God's voice marveled and said it was good. Satan's voice mocked and said it was shamed.
Oh how our skin has spoken shame ever since! How we ostracized based on color, remark based on tone. How we compare in regard to its flaws, and flinch in regard to its measuring. How we speak against its crackleing, and judge it according to texture.
And we hide! We hide behind our coverings -- clothes, comments, cramped inadequacy pounded within.
As I walk around now, with skin bearing seven months of new life beneath, these revelations speak strongly in new meaning. The sin pattern finds me hiding my flaws beyond blacks or embarrassed at growth -- my holy, blessed, God-endowed growth, but nonetheless embarrassed as sin has stolen the joy from me. Comments of others lend no help and hinder, only draw attention to if I measure "right" in their eyes -- too big, too small, hardly showing, showing enough; then scaling a size due to height and width and bones structured thirty years before. The assessment of my skin is spoken, though demoralizing, and only shame and anxiety and hiding result. Surely not the words and truths that God had spoken, still stamping: "It is very good."
Then I think of my precious, beautiful, baby daughter. Growing inside and forming and being made in his likeness. I think of her possibly bald head and can't wait to hold it, caressing its softness and smelling its life. I sigh at the depth of love and meaning already held at the hope and desire to nestle her skin next to mine. And then to whisper and coo and tell her she's beautiful, over and over again. For she is created good, very good.

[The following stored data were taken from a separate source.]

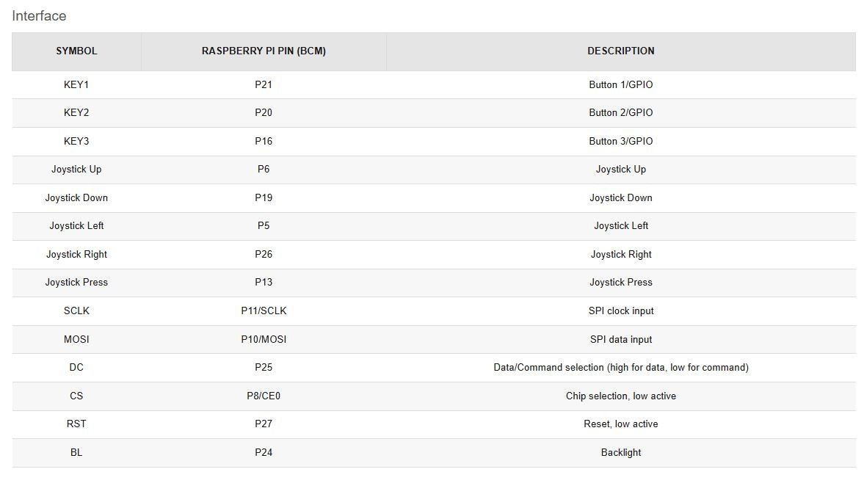Click the Joystick Left description cell
This screenshot has width=864, height=483.
click(x=620, y=225)
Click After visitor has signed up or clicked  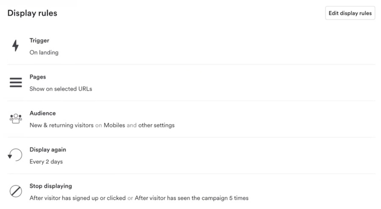coord(77,198)
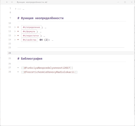135x126 pixels.
Task: Click the folded ellipsis after ФН (2):
Action: point(53,40)
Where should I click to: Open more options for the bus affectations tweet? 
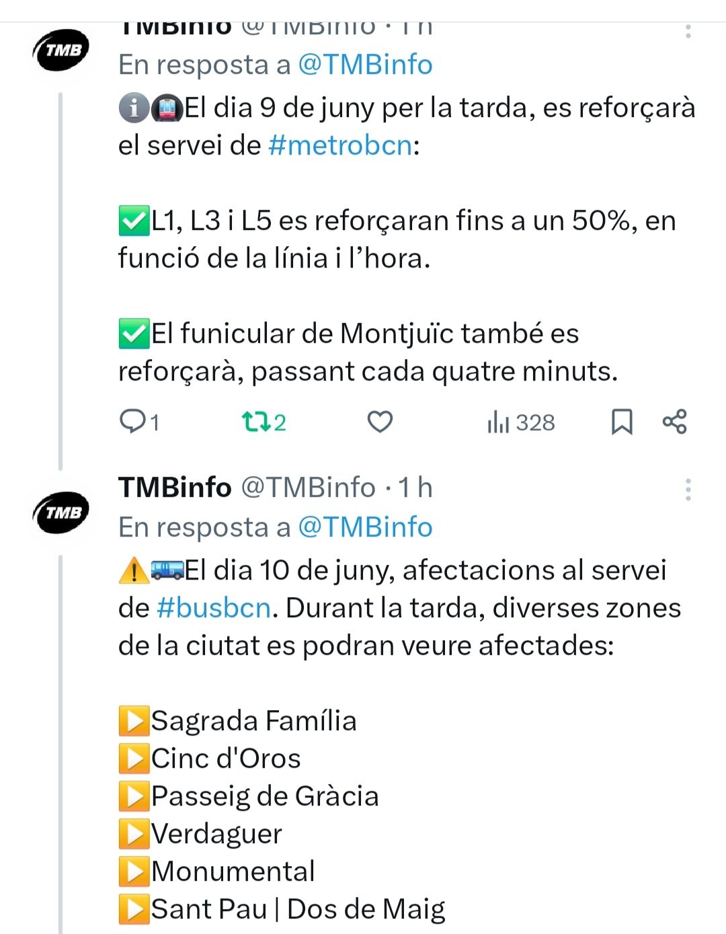688,490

Yet, in great horror, I think of the the already-spoken judgements on her. The sin that has already entangled her as the pressure to appear in the form of the perceiver has already committed her acceptable or non, based on blue eyes or blonde hair or brown curls. And I inwardly weep and anger and fight already for my daughter. Screaming inside to will sin's power and Satan's curses away from her.
Lord, let her come in Your Glory! Let her know and feel Your Acceptance! Your Love! Your bounty of spoken words through Scripture about your joy in her, your glory revealed in her as your perfect creation! Let the words she hears and feels and knows be, "And she is created good! Very good!"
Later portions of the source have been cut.